# MP40 owners - please comment



## conix67 (Jul 27, 2008)

I decided to check if my MP40 has abnormal level of noise. The noise comes from the dry side, alignment is fine.

I captured this video to show to EcotechMarine's service representative. I was told mine does seem noisier and I need to send it back to BigAls to get it serviced.






However, before I send it to BigAls, which I will have to pay for shipping, I'd like to check with other owners if mine really does have abnormal level of noise from dry side.

What I thought was that MP40 is already fairly noisy, so I didn't have second thoughts. However, in my house I can hear it anywhere (with doors open), but I don't hear the rest of noise from my tank - return pump, splashing noise from overflow, skimmer, etc.

let me know what you think.

Sorry, the video already has some annoying static noise that came in from the camera - Zi8. need to fix that too..


----------



## UnderTheSea (Jun 2, 2008)

I don't believe that sound is normal. The 3 I have is not like that at all. I would definitely send it in for repairs or replacement.


----------



## conix67 (Jul 27, 2008)

UnderTheSea said:


> I don't believe that sound is normal. The 3 I have is not like that at all. I would definitely send it in for repairs or replacement.


Thanks UTC. I'm convinced that I will have to get mine looked at.


----------



## Sunstar (Jul 29, 2008)

sounds like crapped out bearings... like what the pc fan in my nano tank box sounded like...


----------



## explor3r (Mar 14, 2010)

I have mine running for 4 days now and is very silent, it wont hurt to have it check up


----------



## Chromey (Sep 25, 2010)

Off topic a bit but... I wish my Frog Spawn would grow like yours...


----------



## conix67 (Jul 27, 2008)

Chromey said:


> Off topic a bit but... I wish my Frog Spawn would grow like yours...


I found LPS is easier than SPS, so if you try to keep your tank good enough for SPS, your LPS will grow.

Got a replacement MP40w from BigAls.

It's not completely silent, but it seems the dry side noise is a little better (doesn't sound too much like broken bearings, much less high pitch noise). However, the wet side has this low frequency noise that wasn't there before. It seems to be getting better as days go by.

Hopefully it doesn't get worse from this point on.


----------



## ameekplec. (May 1, 2008)

I found that there was a breaking in period for both sides of the equipment with regards to the vortechs. 

One of mine is really quiet - the other has a bit of noise from the dry side, but only at high speeds. Nothing like yours was though!


----------
========
EXERCISE BRIEF: Reproduce word for word the part of the MP40 noise thread between "Hopefully it doesn't" and "to the vortechs.", inclusive.
========
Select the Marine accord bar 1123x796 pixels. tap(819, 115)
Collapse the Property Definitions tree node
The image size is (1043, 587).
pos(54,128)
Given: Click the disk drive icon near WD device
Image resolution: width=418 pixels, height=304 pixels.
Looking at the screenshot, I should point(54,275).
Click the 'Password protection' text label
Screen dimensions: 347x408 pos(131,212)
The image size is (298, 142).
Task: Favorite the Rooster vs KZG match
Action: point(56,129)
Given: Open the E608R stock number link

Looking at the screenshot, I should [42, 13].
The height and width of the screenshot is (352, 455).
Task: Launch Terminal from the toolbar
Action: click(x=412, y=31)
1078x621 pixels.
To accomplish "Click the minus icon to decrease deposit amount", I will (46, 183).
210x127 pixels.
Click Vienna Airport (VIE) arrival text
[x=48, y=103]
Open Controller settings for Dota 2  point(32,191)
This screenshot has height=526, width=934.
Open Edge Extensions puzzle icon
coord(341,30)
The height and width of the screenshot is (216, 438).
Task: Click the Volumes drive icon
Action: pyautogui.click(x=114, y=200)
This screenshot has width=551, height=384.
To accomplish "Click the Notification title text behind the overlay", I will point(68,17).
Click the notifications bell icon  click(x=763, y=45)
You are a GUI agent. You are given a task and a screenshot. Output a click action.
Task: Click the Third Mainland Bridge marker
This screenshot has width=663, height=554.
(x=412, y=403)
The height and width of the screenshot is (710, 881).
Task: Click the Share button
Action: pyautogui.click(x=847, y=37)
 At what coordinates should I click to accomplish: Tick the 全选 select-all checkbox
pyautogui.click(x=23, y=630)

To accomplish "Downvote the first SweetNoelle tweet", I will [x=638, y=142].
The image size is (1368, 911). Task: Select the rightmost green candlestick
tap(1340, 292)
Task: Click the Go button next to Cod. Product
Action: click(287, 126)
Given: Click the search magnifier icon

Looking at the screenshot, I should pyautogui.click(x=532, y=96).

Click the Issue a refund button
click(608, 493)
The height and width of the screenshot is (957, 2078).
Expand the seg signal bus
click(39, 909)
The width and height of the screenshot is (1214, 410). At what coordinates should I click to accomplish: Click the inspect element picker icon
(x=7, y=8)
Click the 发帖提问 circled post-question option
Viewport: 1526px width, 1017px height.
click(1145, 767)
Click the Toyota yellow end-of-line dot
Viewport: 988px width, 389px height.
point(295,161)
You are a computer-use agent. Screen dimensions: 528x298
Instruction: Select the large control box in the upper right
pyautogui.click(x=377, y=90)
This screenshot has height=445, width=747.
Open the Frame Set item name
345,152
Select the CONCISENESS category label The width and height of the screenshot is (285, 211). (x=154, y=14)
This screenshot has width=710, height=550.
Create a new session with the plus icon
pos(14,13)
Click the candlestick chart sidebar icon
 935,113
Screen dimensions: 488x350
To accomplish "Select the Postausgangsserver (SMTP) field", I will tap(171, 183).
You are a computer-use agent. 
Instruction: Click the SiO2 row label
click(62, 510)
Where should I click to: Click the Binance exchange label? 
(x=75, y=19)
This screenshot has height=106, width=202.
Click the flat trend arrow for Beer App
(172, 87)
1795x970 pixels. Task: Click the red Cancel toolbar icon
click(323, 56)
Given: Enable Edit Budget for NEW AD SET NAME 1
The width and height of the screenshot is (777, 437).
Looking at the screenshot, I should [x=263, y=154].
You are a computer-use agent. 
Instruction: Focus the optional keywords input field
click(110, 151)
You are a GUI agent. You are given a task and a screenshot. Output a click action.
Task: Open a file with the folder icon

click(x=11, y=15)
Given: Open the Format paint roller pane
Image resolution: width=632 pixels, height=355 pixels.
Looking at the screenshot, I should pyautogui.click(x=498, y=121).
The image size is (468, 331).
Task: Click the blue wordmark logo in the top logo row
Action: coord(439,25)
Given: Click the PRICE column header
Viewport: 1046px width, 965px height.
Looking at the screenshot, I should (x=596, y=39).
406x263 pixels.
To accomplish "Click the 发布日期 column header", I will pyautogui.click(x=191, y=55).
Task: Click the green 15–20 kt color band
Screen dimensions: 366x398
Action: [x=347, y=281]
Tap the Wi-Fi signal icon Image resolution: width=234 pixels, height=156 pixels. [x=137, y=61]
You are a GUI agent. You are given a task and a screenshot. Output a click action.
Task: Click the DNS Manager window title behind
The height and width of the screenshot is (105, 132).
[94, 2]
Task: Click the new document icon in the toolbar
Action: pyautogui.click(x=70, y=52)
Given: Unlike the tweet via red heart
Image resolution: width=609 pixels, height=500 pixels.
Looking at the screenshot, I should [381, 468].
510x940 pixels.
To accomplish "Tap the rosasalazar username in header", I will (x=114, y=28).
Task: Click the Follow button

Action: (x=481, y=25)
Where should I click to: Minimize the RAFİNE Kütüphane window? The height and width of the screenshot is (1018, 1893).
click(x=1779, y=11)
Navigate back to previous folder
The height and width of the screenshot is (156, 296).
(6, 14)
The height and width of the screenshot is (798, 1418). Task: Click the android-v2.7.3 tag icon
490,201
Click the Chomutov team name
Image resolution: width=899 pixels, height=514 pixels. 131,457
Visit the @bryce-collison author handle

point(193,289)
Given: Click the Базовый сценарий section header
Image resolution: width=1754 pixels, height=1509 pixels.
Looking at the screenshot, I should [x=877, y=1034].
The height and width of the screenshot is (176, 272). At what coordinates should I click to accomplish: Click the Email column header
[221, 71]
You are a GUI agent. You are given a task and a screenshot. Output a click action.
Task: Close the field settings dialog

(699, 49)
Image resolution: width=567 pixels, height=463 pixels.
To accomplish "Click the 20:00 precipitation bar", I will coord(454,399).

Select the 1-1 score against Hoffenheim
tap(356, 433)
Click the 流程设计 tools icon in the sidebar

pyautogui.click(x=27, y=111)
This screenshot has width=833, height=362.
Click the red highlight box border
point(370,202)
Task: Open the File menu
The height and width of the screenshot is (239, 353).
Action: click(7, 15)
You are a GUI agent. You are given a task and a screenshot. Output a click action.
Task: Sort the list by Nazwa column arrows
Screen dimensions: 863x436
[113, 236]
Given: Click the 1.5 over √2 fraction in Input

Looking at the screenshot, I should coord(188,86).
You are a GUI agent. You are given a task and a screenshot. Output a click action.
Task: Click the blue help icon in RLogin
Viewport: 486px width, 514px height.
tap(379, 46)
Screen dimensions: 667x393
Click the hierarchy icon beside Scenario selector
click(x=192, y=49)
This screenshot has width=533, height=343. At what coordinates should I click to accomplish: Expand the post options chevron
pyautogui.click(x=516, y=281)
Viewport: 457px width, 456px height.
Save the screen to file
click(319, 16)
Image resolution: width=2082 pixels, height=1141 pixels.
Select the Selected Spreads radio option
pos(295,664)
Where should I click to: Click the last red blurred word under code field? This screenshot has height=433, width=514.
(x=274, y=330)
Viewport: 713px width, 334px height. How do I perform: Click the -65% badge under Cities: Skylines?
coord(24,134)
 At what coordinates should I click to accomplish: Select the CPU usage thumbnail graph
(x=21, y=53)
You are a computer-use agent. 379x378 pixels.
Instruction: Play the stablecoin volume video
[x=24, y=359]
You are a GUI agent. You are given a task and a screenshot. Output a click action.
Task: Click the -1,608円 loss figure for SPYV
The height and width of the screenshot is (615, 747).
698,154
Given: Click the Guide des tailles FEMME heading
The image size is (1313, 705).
========
RESPONSE TO THE EXERCISE:
Hopefully it doesn't get worse from this point on.


----------



## ameekplec. (May 1, 2008)

I found that there was a breaking in period for both sides of the equipment with regards to the vortechs.